Task. Rewrite the entries below, replacing every occurrence of "Where should I click to" with "Where do I click to" and leaving everything else unchanged.

Exercise inputs.
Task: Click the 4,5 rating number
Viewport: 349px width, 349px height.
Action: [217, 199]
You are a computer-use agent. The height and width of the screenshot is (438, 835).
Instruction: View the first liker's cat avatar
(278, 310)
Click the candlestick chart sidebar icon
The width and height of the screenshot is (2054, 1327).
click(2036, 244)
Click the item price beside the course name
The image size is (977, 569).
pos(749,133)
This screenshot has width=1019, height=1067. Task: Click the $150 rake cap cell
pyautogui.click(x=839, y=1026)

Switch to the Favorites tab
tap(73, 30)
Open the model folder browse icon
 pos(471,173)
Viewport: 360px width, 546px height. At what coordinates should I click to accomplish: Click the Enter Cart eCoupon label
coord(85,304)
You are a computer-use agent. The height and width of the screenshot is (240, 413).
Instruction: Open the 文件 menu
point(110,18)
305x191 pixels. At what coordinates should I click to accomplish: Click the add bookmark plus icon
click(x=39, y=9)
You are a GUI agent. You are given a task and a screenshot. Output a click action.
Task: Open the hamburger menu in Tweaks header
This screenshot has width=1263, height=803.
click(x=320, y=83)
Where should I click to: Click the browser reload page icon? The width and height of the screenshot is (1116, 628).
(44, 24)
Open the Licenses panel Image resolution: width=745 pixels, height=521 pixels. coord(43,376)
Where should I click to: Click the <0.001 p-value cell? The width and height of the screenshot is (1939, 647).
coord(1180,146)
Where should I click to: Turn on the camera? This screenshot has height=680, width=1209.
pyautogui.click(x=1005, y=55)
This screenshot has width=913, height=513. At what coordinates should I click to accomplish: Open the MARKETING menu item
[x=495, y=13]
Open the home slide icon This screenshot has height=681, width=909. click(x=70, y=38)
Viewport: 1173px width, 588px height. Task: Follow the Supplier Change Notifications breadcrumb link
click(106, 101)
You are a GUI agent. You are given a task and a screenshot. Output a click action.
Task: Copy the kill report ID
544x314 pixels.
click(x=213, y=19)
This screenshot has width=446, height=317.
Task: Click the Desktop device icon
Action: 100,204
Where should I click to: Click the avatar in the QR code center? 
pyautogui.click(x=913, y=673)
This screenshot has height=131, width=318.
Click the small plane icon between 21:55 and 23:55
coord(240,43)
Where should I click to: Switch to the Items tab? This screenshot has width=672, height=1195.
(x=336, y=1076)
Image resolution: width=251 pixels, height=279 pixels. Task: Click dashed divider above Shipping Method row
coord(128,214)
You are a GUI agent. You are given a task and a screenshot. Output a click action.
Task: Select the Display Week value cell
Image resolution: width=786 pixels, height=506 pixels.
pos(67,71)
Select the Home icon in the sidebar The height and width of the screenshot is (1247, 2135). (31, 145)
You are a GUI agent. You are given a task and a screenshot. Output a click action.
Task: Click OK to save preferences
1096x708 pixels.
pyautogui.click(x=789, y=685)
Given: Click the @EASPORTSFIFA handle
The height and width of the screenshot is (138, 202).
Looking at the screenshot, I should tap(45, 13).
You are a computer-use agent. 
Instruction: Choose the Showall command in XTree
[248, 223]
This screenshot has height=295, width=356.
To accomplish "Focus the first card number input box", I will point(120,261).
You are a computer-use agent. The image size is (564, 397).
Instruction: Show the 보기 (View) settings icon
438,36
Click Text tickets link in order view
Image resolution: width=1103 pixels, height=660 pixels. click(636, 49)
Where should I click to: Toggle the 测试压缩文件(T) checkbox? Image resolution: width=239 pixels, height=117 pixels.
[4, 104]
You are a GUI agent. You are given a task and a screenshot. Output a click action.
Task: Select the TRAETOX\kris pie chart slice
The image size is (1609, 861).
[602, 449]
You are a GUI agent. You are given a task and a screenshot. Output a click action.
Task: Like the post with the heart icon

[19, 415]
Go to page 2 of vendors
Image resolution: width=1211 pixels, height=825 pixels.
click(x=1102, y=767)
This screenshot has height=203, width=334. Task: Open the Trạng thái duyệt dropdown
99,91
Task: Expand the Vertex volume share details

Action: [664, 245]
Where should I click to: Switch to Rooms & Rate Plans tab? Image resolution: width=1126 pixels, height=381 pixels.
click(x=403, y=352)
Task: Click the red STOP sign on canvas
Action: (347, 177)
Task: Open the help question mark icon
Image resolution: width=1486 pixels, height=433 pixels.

Finished answer.
Task: Click the 4,5 rating number
Viewport: 349px width, 349px height.
Action: [217, 199]
You are a computer-use agent. The height and width of the screenshot is (438, 835).
Instruction: View the first liker's cat avatar
(278, 310)
Click the candlestick chart sidebar icon
The width and height of the screenshot is (2054, 1327).
click(2036, 244)
Click the item price beside the course name
The image size is (977, 569).
pos(749,133)
This screenshot has width=1019, height=1067. Task: Click the $150 rake cap cell
pyautogui.click(x=839, y=1026)

Switch to the Favorites tab
tap(73, 30)
Open the model folder browse icon
 pos(471,173)
Viewport: 360px width, 546px height. At what coordinates should I click to accomplish: Click the Enter Cart eCoupon label
coord(85,304)
You are a computer-use agent. The height and width of the screenshot is (240, 413).
Instruction: Open the 文件 menu
point(110,18)
305x191 pixels. At what coordinates should I click to accomplish: Click the add bookmark plus icon
click(x=39, y=9)
You are a GUI agent. You are given a task and a screenshot. Output a click action.
Task: Open the hamburger menu in Tweaks header
This screenshot has width=1263, height=803.
click(x=320, y=83)
Where do I click to: Click the browser reload page icon? The width and height of the screenshot is (1116, 628).
(44, 24)
Open the Licenses panel Image resolution: width=745 pixels, height=521 pixels. coord(43,376)
Where do I click to: Click the <0.001 p-value cell? The width and height of the screenshot is (1939, 647).
coord(1180,146)
Where do I click to: Turn on the camera? This screenshot has height=680, width=1209.
pyautogui.click(x=1005, y=55)
This screenshot has width=913, height=513. At what coordinates should I click to accomplish: Open the MARKETING menu item
[x=495, y=13]
Open the home slide icon This screenshot has height=681, width=909. click(x=70, y=38)
Viewport: 1173px width, 588px height. Task: Follow the Supplier Change Notifications breadcrumb link
click(106, 101)
You are a GUI agent. You are given a task and a screenshot. Output a click action.
Task: Copy the kill report ID
544x314 pixels.
click(x=213, y=19)
This screenshot has width=446, height=317.
Task: Click the Desktop device icon
Action: 100,204
Where do I click to: Click the avatar in the QR code center? 
pyautogui.click(x=913, y=673)
This screenshot has height=131, width=318.
Click the small plane icon between 21:55 and 23:55
coord(240,43)
Where do I click to: Switch to the Items tab? This screenshot has width=672, height=1195.
(x=336, y=1076)
Image resolution: width=251 pixels, height=279 pixels. Task: Click dashed divider above Shipping Method row
coord(128,214)
You are a GUI agent. You are given a task and a screenshot. Output a click action.
Task: Select the Display Week value cell
Image resolution: width=786 pixels, height=506 pixels.
pos(67,71)
Select the Home icon in the sidebar The height and width of the screenshot is (1247, 2135). (31, 145)
You are a GUI agent. You are given a task and a screenshot. Output a click action.
Task: Click OK to save preferences
1096x708 pixels.
pyautogui.click(x=789, y=685)
Given: Click the @EASPORTSFIFA handle
The height and width of the screenshot is (138, 202).
Looking at the screenshot, I should tap(45, 13).
You are a computer-use agent. 
Instruction: Choose the Showall command in XTree
[248, 223]
This screenshot has height=295, width=356.
To accomplish "Focus the first card number input box", I will point(120,261).
You are a computer-use agent. The image size is (564, 397).
Instruction: Show the 보기 (View) settings icon
438,36
Click Text tickets link in order view
Image resolution: width=1103 pixels, height=660 pixels. click(636, 49)
Where do I click to: Toggle the 测试压缩文件(T) checkbox? Image resolution: width=239 pixels, height=117 pixels.
[4, 104]
You are a GUI agent. You are given a task and a screenshot. Output a click action.
Task: Select the TRAETOX\kris pie chart slice
The image size is (1609, 861).
[602, 449]
You are a GUI agent. You are given a task and a screenshot. Output a click action.
Task: Like the post with the heart icon

[19, 415]
Go to page 2 of vendors
Image resolution: width=1211 pixels, height=825 pixels.
click(x=1102, y=767)
This screenshot has height=203, width=334. Task: Open the Trạng thái duyệt dropdown
99,91
Task: Expand the Vertex volume share details

Action: [664, 245]
Where do I click to: Switch to Rooms & Rate Plans tab? Image resolution: width=1126 pixels, height=381 pixels.
click(x=403, y=352)
Task: Click the red STOP sign on canvas
Action: (347, 177)
Task: Open the help question mark icon
Image resolution: width=1486 pixels, height=433 pixels.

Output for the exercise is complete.